● DESCRIPTION OF THE TASK
Please copy out each entry, word for word.

● Dataset entries
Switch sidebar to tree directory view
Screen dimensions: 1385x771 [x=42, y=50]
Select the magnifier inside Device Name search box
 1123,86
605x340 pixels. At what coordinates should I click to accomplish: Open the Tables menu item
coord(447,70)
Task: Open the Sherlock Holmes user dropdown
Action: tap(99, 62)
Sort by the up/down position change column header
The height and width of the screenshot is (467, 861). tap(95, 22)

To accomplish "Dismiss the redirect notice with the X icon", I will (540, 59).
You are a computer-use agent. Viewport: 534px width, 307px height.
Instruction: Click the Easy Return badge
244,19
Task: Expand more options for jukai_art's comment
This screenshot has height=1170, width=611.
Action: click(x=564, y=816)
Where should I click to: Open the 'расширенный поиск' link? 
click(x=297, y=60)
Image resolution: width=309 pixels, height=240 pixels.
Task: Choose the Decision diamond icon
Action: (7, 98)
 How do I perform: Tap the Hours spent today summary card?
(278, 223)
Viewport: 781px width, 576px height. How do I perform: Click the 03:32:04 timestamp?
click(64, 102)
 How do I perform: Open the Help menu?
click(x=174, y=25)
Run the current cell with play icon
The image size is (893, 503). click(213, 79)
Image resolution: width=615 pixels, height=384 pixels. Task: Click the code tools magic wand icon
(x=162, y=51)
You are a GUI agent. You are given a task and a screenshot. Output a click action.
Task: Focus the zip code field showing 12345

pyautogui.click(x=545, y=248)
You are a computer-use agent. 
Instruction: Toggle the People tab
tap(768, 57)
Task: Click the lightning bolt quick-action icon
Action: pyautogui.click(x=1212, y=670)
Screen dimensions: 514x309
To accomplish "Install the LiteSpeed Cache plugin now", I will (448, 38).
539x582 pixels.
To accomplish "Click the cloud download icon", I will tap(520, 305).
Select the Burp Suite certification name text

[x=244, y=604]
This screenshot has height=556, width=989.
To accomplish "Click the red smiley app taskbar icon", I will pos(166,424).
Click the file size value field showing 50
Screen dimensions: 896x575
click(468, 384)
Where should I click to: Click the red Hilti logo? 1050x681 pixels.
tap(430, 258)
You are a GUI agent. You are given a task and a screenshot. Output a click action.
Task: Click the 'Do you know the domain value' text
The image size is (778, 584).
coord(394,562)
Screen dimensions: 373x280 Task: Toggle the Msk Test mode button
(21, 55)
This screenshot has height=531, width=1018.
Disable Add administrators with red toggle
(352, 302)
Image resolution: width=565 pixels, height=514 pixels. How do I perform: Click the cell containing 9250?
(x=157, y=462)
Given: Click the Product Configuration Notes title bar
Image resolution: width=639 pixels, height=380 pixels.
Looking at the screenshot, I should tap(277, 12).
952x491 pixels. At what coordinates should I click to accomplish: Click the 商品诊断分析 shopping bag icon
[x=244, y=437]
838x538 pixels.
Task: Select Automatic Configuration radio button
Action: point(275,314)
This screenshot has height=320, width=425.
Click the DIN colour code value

● FINISHED EXERCISE
Switch sidebar to tree directory view
Screen dimensions: 1385x771 [x=42, y=50]
Select the magnifier inside Device Name search box
 1123,86
605x340 pixels. At what coordinates should I click to accomplish: Open the Tables menu item
coord(447,70)
Task: Open the Sherlock Holmes user dropdown
Action: tap(99, 62)
Sort by the up/down position change column header
The height and width of the screenshot is (467, 861). tap(95, 22)

To accomplish "Dismiss the redirect notice with the X icon", I will (540, 59).
You are a computer-use agent. Viewport: 534px width, 307px height.
Instruction: Click the Easy Return badge
244,19
Task: Expand more options for jukai_art's comment
This screenshot has height=1170, width=611.
Action: click(x=564, y=816)
Where should I click to: Open the 'расширенный поиск' link? 
click(x=297, y=60)
Image resolution: width=309 pixels, height=240 pixels.
Task: Choose the Decision diamond icon
Action: (7, 98)
 How do I perform: Tap the Hours spent today summary card?
(278, 223)
Viewport: 781px width, 576px height. How do I perform: Click the 03:32:04 timestamp?
click(64, 102)
 How do I perform: Open the Help menu?
click(x=174, y=25)
Run the current cell with play icon
The image size is (893, 503). click(213, 79)
Image resolution: width=615 pixels, height=384 pixels. Task: Click the code tools magic wand icon
(x=162, y=51)
You are a GUI agent. You are given a task and a screenshot. Output a click action.
Task: Focus the zip code field showing 12345

pyautogui.click(x=545, y=248)
You are a computer-use agent. 
Instruction: Toggle the People tab
tap(768, 57)
Task: Click the lightning bolt quick-action icon
Action: pyautogui.click(x=1212, y=670)
Screen dimensions: 514x309
To accomplish "Install the LiteSpeed Cache plugin now", I will (448, 38).
539x582 pixels.
To accomplish "Click the cloud download icon", I will tap(520, 305).
Select the Burp Suite certification name text

[x=244, y=604]
This screenshot has height=556, width=989.
To accomplish "Click the red smiley app taskbar icon", I will pos(166,424).
Click the file size value field showing 50
Screen dimensions: 896x575
click(468, 384)
Where should I click to: Click the red Hilti logo? 1050x681 pixels.
tap(430, 258)
You are a GUI agent. You are given a task and a screenshot. Output a click action.
Task: Click the 'Do you know the domain value' text
The image size is (778, 584).
coord(394,562)
Screen dimensions: 373x280 Task: Toggle the Msk Test mode button
(21, 55)
This screenshot has height=531, width=1018.
Disable Add administrators with red toggle
(352, 302)
Image resolution: width=565 pixels, height=514 pixels. How do I perform: Click the cell containing 9250?
(x=157, y=462)
Given: Click the Product Configuration Notes title bar
Image resolution: width=639 pixels, height=380 pixels.
Looking at the screenshot, I should tap(277, 12).
952x491 pixels. At what coordinates should I click to accomplish: Click the 商品诊断分析 shopping bag icon
[x=244, y=437]
838x538 pixels.
Task: Select Automatic Configuration radio button
Action: point(275,314)
This screenshot has height=320, width=425.
Click the DIN colour code value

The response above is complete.